Are you back yet??? :lol:


----------



## nichol4s (Jun 16, 2012)

18:14


----------



## S63 (Jan 5, 2007)

J1ODY A said:


> Snap, I will enter for the crack but if I am right give it to the next closest.
> 
> Think the dog hair will be the problem so stick you in for 15:54 my friend.


14-36........same as above, have enough wheel cleaner for a lifetime.


----------



## Samh92 (Aug 30, 2012)

16:12 if it hasn't been answered?


----------



## MarkSmith (Dec 17, 2010)

Thanks guys, times up !!

I will take a look through the thread now and see who has won 

Thanks too to the guys who said to pass it to the next closest if they won, thats very kind of you all


----------



## James RX8 (Feb 13, 2009)

17:12


----------



## MarkSmith (Dec 17, 2010)

A big thanks to everyonje who entered !

So, the time I walked through my front door this afternoon, according to my phone, was 14:11

which means the very first guess of the competition was the winner, Zetec Al guessing 14:10

There were some really close guesses too, including one guess at 14.15 !!

Well done Zetec-Al, pm me your address mate and I will post it tomorrow for you


----------



## mr.t (Oct 1, 2010)

MarkSmith said:


> A big thanks to everyonje who entered !
> 
> So, the time I walked through my front door this afternoon, according to my phone, was 14:11
> 
> ...


damn i was an hour off!


----------



## Kriminal (Jan 11, 2007)

Bugger. Story of my life - always late :wall:

Congrats though, Zetec-Al :thumb:


----------



## Rayner (Aug 16, 2012)

First post? What's the chances of that :lol:


----------



## S63 (Jan 5, 2007)

rayner said:


> First post? What's the chances of that :lol:


And have you noticed where he lives? Had the gaff staked out.


----------



## MarkSmith (Dec 17, 2010)

S63 said:


> And have you noticed where he lives? Had the gaff staked out.


:lol:

Wondered who that was that was following me !!!


----------



## MarkSmith (Dec 17, 2010)

ZetecAl - I forgot you were in Wycombe - if you want I can pop it over to you tomorrow, let me know mate if that suits you rather than waiting for the postie and send me your address via pm.

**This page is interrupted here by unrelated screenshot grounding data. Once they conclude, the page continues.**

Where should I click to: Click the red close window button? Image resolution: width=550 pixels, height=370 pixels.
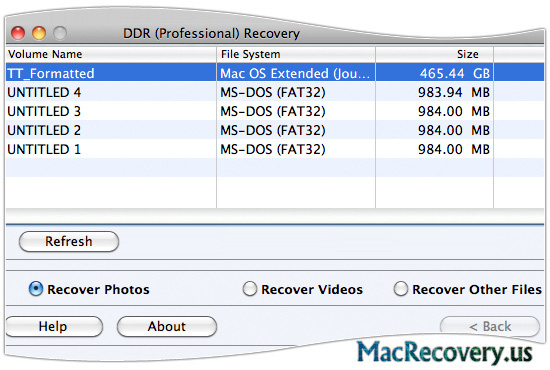(18, 33)
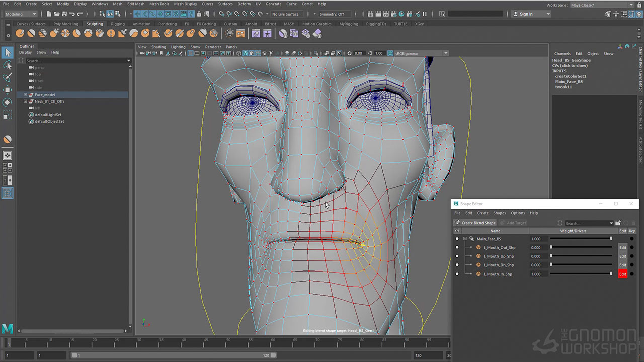Viewport: 644px width, 362px height.
Task: Select the Lasso Select tool
Action: (7, 65)
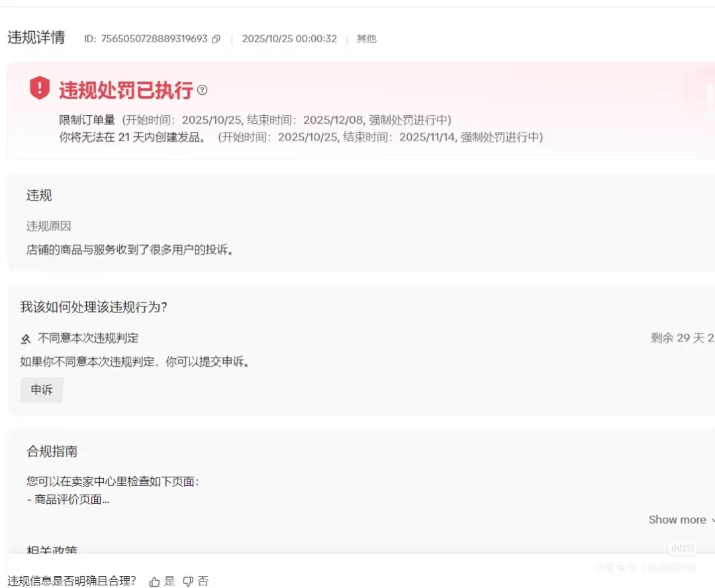This screenshot has width=715, height=588.
Task: Click the help question mark beside 违规处罚已执行
Action: coord(203,90)
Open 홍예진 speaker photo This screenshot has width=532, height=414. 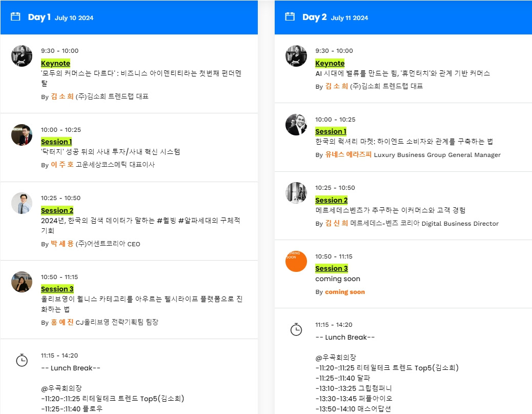coord(22,282)
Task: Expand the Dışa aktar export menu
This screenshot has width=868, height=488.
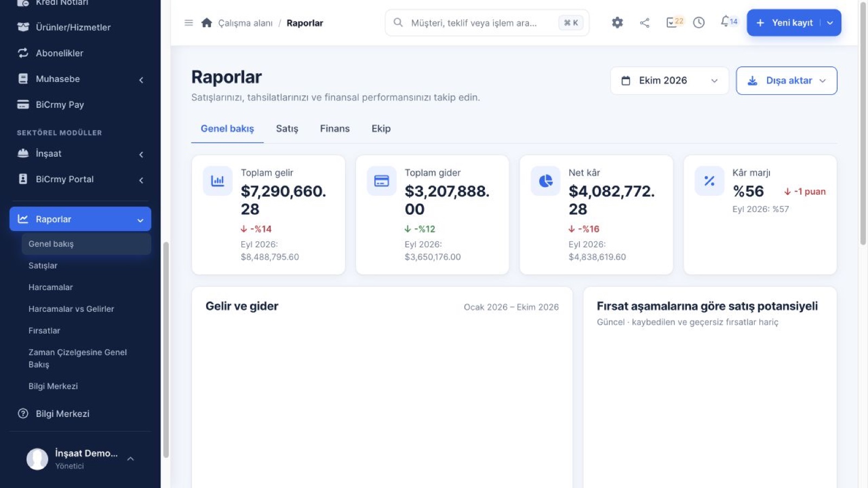Action: pyautogui.click(x=787, y=81)
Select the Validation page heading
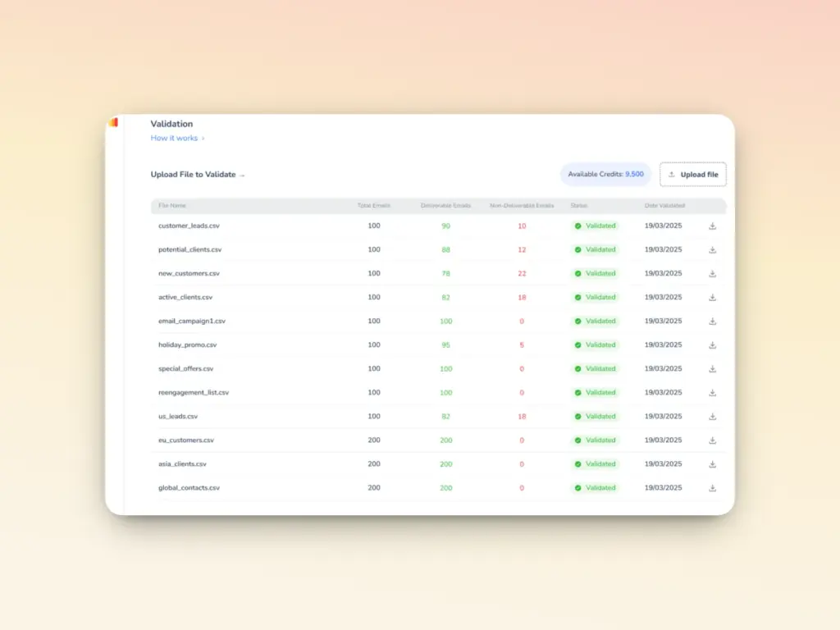 [x=171, y=123]
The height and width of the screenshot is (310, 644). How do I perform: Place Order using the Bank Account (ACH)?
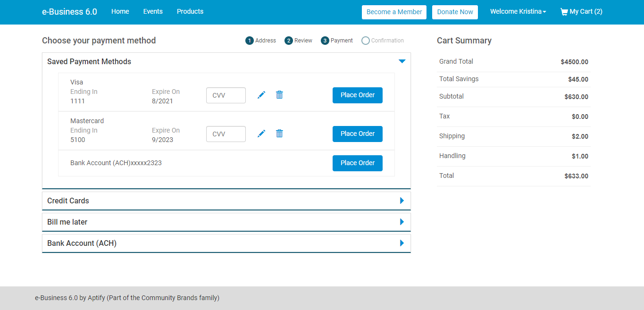pyautogui.click(x=357, y=163)
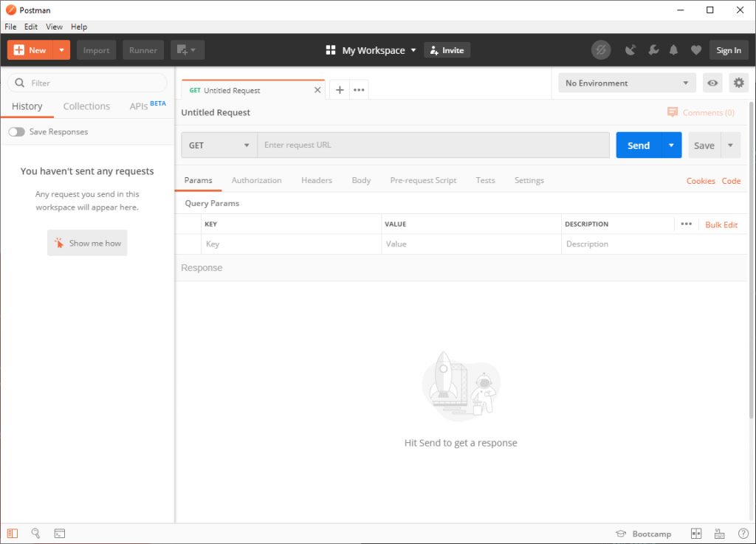Viewport: 756px width, 544px height.
Task: Click the heart icon in header
Action: (695, 50)
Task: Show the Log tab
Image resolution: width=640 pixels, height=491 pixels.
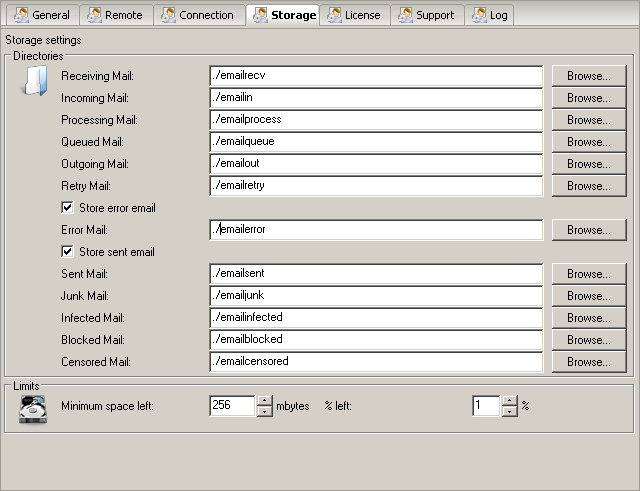Action: 490,15
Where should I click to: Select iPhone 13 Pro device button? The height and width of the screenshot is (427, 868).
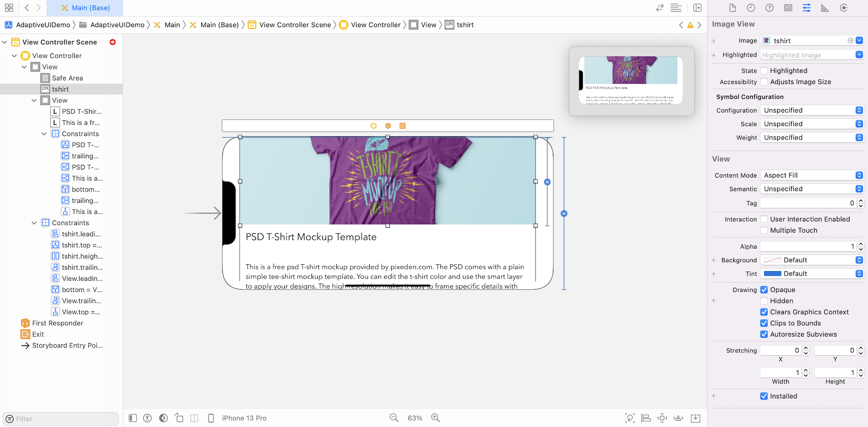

Would be good to finally meet you and put a face to the user name


----------



## Mumbles (Nov 7, 2011)

Haha, first post! :lol:

None of us stood a chance! :wall:

Congrats to winner


----------



## Zetec-al (Feb 28, 2011)

Omg mark that is really odd! First post and we are both in wycombe! I will give you a PM later as im on my phone at the moment!


----------



## J1ODY A (Nov 28, 2008)

Mark, you clearly don't do as good as job as I thought being able to get back so soon


----------



## S63 (Jan 5, 2007)

J1ODY A said:


> Mark, you clearly don't do as good as job as I thought being able to get back so soon


Pichers or it never happened, just the local High Wycombe mafia having a laugh.


----------



## Mumbles (Nov 7, 2011)

J1ODY A said:


> Mark, you clearly don't do as good as job as I thought being able to get back so soon


:lol::lol::lol::lol:


----------



## MarkSmith (Dec 17, 2010)

J1ODY A said:


> Mark, you clearly don't do as good as job as I thought being able to get back so soon


:lol::lol:

What can I say, the dog hairs came up really easy from the very forgiving carpet !!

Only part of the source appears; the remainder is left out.